Nach derzeit­igem Recht ist diese max­i­mal zuläs­sige Höhe von geld­w­erten Vorteilen nicht geset­zlich vorgegeben. Es han­delt sich vielmehr um eine behördliche und gerichtliche Prax­is (vgl. Swissmedic, Swissmedic Jour­nal 2006, S. 20, 37).

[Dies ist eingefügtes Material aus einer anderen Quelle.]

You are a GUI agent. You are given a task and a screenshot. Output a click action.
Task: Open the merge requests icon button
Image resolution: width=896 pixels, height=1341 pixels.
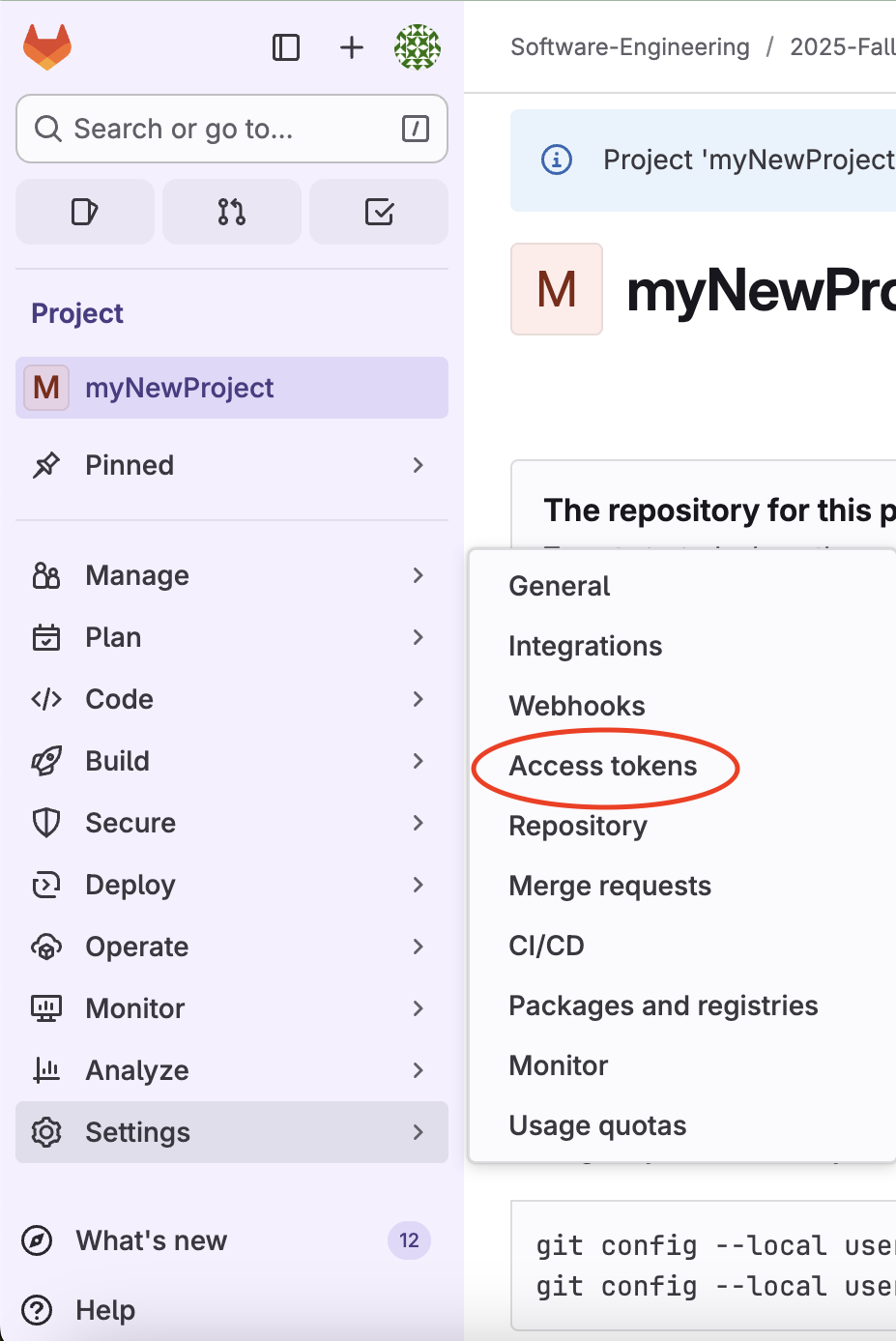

Die geplanten Änderun­gen betr­e­f­fen zudem die Arzneimit­telverord­nung (AWV). So wird z.B. im Art. 3 Abs. 2 revAWV für Fach­wer­bung im Inter­net aus­drück­lich ein Pass­wortschutz verlangt:

«Fach­wer­bung darf nicht im Inter­net öffentlich zugänglich gemacht wer­den. Sie muss mit ein­er geeigneten tech­nis­chen und pass­wort­geschützten Zugangs­beschränkung verse­hen sein und darf nur Per­so­n­en nach Absatz 1 zur Ver­fü­gung gestellt werden.»

Bis­lang han­delt es sich bei der Pass­wort-Pflicht um eine blosse Vor­gabe der Ver­wal­tung, die aber von den Gericht­en bestätigt wurde (vgl. BVGer, Urteil C‑4173/2007 vom 24. April 2009).